The outlook for the economy and corporate profits may be improving, but that’s not enough to make strategists significantly more bullish for the rest of the year.

That’s the takeaway from our monthly survey, which show European stocks have gotten ahead of themselves after gaining about 9% this year. The Stoxx Europe 600 Index will end the year at 503 points, 4% below last Thursday’s close, according to the average prediction in a poll of 14 equity strategists. While the median forecast has risen a little higher to 513, that’s still only the level at which the index was trading earlier this month.

Some strategists have raised their targets from a month ago, including the most bearish ones Bank of America and TFS Derivatives, as well as ING. But none of those is seeing any upside from current levels.

“We remain negative on European equities,” say BofA strategists led by Sebastian Raedler, who hiked their year-end target from 430 to 460 this month, still seeing over 12% downside ahead.

They acknowledge that fading US inflation could support the market in the near term through a dovish repricing in Fed policy expectations. However, the intensification of US labor-market weakness will eventually become the dominant market driver, leading to rising risk premia and fading EPS expectations, they add.

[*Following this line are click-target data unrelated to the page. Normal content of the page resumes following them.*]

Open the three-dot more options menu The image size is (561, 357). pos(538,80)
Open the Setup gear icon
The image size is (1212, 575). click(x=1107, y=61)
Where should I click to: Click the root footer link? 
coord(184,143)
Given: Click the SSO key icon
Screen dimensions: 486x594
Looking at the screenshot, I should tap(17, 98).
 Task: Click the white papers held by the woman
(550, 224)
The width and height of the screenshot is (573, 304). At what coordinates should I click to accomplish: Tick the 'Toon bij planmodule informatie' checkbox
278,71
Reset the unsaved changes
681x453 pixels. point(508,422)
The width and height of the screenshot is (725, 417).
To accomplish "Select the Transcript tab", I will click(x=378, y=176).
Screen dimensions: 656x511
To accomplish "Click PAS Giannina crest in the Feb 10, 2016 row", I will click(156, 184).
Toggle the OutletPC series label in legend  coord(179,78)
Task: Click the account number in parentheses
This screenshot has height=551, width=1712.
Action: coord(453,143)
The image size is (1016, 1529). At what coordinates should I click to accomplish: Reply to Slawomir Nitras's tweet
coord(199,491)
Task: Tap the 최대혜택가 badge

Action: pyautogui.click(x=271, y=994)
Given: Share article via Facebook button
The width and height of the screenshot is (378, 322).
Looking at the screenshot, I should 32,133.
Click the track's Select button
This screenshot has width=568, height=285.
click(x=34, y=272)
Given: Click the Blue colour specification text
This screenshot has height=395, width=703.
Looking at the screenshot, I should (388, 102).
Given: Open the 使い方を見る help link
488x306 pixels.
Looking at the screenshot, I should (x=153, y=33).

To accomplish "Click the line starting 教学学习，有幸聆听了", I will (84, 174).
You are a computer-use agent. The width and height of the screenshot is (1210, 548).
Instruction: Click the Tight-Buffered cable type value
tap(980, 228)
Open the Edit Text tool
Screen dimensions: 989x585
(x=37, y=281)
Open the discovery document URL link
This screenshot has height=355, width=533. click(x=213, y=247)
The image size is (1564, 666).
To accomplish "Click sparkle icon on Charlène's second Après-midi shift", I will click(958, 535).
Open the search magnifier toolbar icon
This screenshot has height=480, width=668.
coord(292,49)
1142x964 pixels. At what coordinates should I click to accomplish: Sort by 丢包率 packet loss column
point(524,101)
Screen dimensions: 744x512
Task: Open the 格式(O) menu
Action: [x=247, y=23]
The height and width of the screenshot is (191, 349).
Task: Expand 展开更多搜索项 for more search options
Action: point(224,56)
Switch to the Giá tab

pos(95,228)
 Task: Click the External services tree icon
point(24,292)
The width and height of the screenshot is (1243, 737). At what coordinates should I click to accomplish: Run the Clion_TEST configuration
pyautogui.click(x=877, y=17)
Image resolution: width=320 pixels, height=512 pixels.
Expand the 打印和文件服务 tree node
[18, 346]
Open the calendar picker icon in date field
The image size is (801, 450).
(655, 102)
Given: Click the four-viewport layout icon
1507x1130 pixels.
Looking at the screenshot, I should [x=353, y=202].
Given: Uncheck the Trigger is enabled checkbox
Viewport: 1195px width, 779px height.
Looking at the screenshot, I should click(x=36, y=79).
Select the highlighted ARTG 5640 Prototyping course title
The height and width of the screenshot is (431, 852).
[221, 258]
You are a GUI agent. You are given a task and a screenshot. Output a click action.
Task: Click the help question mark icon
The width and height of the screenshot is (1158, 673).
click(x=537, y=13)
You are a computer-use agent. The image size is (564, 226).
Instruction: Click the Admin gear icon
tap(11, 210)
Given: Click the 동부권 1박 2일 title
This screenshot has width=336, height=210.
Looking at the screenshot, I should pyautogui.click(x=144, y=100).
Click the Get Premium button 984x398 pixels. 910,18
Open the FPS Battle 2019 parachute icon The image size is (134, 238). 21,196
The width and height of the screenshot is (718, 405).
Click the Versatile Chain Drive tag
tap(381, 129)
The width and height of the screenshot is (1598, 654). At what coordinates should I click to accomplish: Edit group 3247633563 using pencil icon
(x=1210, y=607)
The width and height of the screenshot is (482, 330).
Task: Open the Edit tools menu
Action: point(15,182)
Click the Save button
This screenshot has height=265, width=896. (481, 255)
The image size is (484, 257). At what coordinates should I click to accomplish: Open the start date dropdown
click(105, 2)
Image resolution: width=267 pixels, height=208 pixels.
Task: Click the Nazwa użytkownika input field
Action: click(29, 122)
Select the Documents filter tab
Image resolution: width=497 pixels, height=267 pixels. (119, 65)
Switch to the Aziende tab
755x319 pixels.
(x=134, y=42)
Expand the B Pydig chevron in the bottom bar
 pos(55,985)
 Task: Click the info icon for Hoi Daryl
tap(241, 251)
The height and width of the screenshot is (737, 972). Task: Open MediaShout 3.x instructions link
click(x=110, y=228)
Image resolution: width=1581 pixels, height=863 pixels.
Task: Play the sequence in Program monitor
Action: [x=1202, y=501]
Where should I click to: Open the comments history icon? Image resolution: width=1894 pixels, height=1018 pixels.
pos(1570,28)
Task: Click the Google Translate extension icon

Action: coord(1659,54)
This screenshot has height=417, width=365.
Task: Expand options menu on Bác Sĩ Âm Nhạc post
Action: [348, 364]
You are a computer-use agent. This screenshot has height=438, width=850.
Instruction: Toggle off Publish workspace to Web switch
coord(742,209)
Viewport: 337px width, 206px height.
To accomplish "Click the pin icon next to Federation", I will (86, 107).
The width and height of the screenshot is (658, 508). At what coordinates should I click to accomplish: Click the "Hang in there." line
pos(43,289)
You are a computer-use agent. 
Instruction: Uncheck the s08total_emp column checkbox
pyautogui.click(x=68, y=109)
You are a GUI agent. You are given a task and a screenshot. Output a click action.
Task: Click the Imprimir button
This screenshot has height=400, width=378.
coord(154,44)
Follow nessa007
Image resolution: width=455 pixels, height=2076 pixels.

So far, earnings have been stronger than expected. The first-quarter results season has provided positive surprises in Europe, fueling corporate profit upgrades and driving expectations for the markets to keep building the rally.

“The expected sluggish earnings season turned out to be better than feared in aggregate,” say BNP Paribas strategists led by Georges Debbas, pointing out that three-quarters of companies met or exceeded earnings expectations, with even margins improving against all odds.

“Disinflation and other factors could put additional pressure on European margins,” say Citi strategists led by Beata Manthey, with a more upbeat 540 target. “However, this does not change our call for relatively solid European EPS growth of +6% in 2024, which should justify some additional equity upside to year-end.”

What’s more, the divergence in monetary policy relative to the US is likely to serve as a tailwind for the region’s stocks. The European Central Bank has struck a more dovish tone than the Fed over the past few months, and bond markets are expecting the central bank to cut rates before its US counterpart.

That’s keeping investors bullish. According to the BofA European fund managers survey published last week, 78% of participants expect further near-term gains for European equities, up from 52% last month. 51% think European market upside will be driven by a declining discount rate, as fading inflation leads the ECB to ease policy, while 37% are counting on earnings upgrades in response to macro resilience, the survey shows.

“Irrespective of the volatility of US cut expectations, we believe the growth/policy mix in Europe is getting more favorable,” says Barclays strategist Emmanuel Cau, who also has a 540 year-end target for the Stoxx 600. “We see green shoots emerging in the economy, while upcoming ECB/BOE cuts should open up opportunities within the market.”